__Goal of the exercise__: Please leave out pictures and print exactly the lines from the one that has "Task: Click the Richest" through the last line of the material below.

__The input__:

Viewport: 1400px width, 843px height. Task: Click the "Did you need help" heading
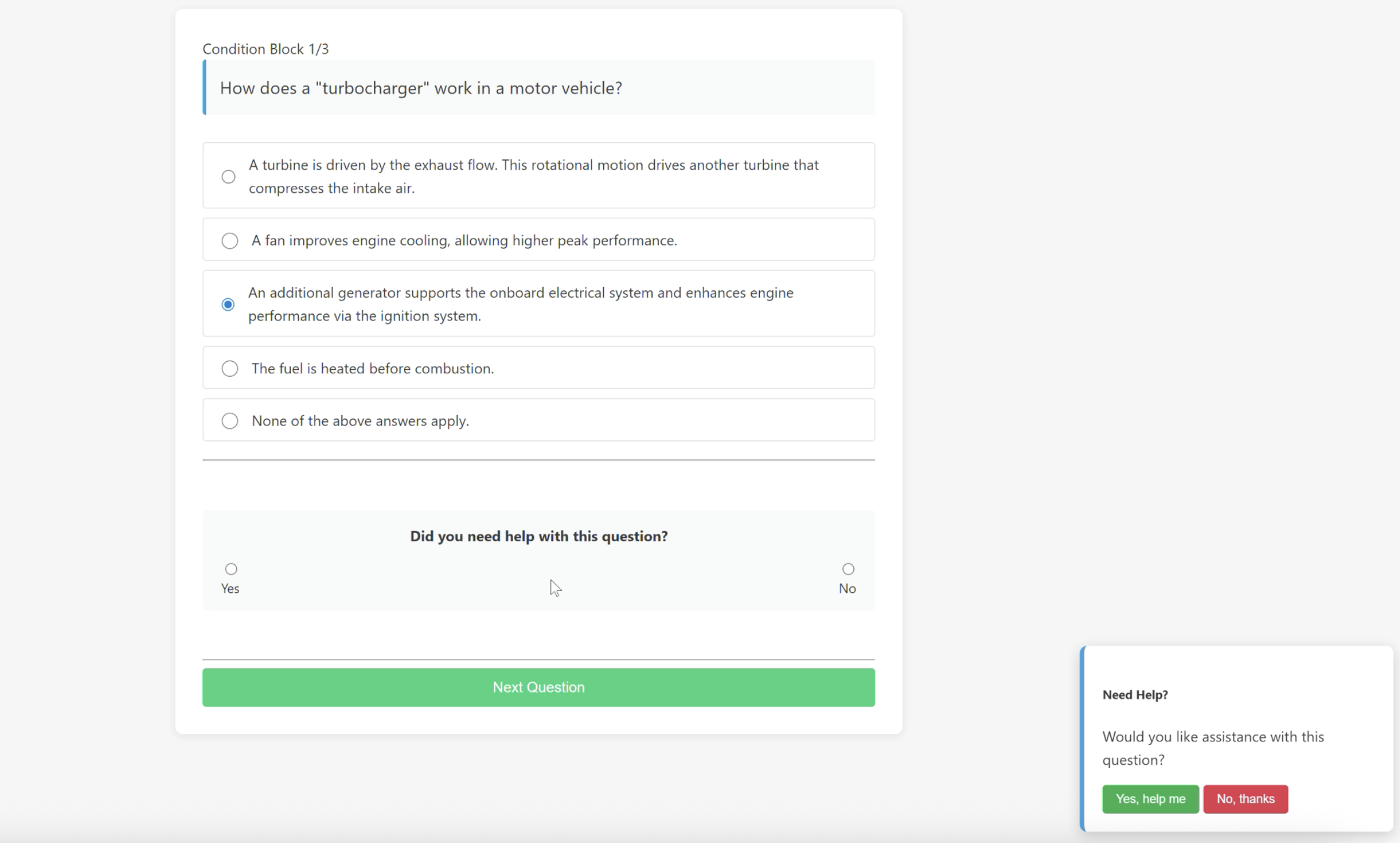tap(539, 536)
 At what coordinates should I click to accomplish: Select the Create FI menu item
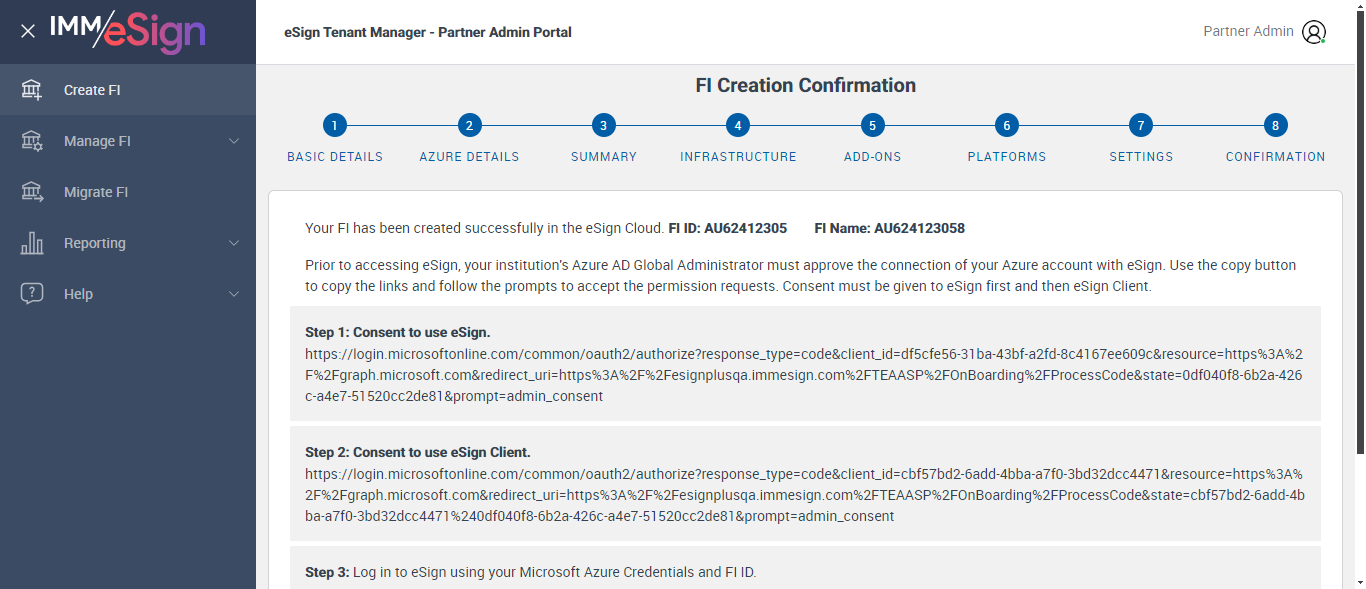92,90

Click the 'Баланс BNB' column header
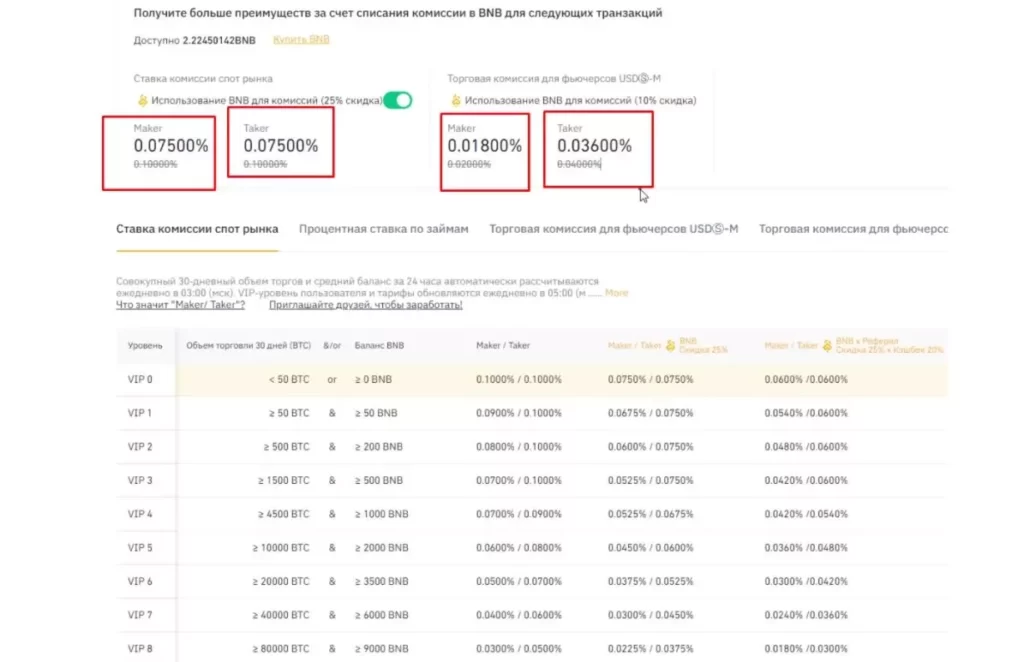pyautogui.click(x=379, y=344)
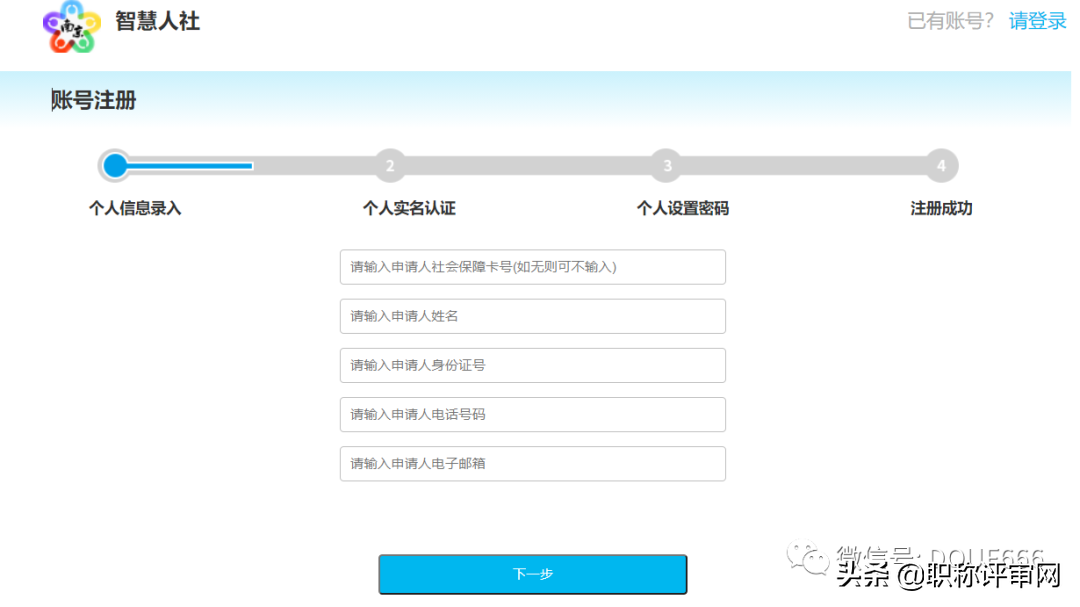
Task: Click the step 3 个人设置密码 circle
Action: [666, 166]
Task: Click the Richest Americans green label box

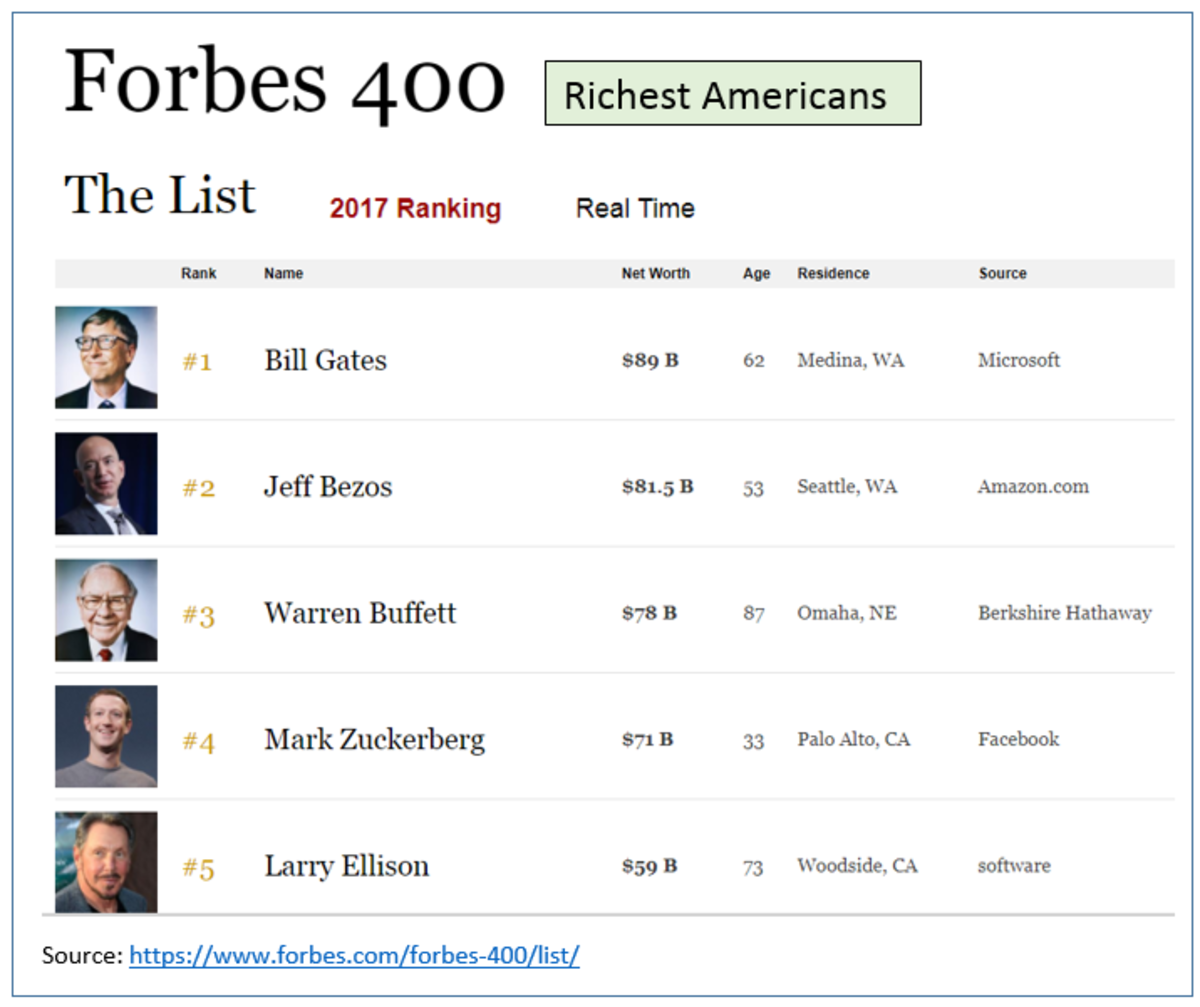Action: click(x=732, y=94)
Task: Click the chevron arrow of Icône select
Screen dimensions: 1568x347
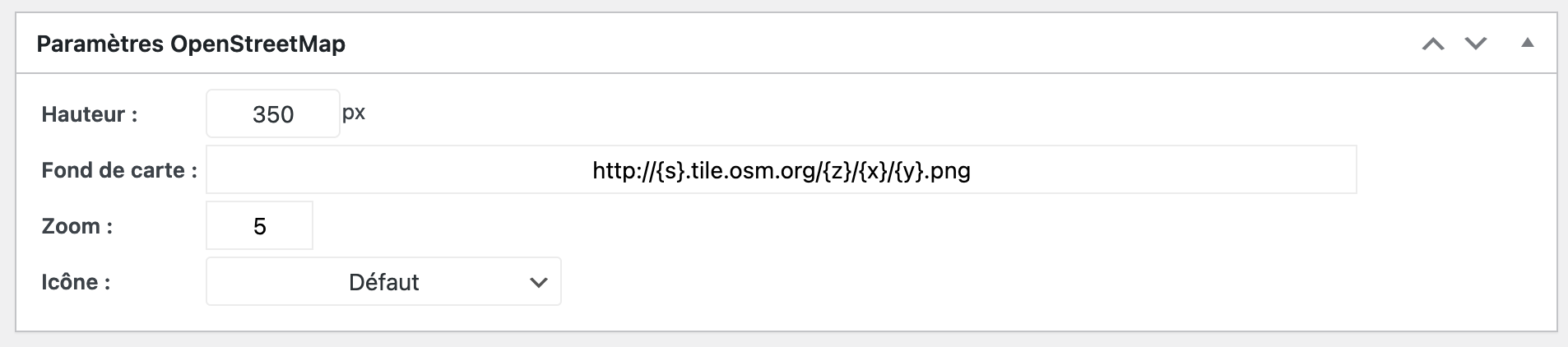Action: tap(539, 282)
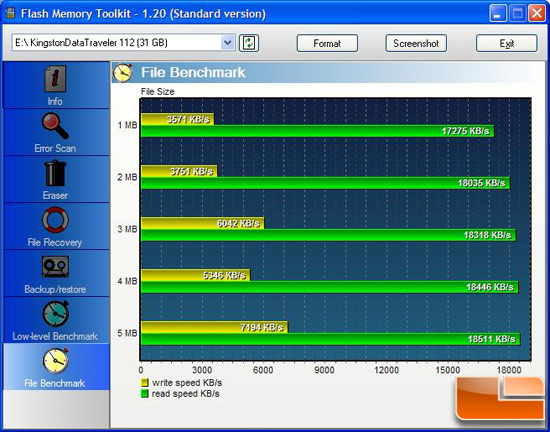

__Finished task__:
Task: Click the Richest Americans green label box

Action: click(x=732, y=94)
Task: Click the chevron arrow of Icône select
Screen dimensions: 1568x347
Action: tap(539, 282)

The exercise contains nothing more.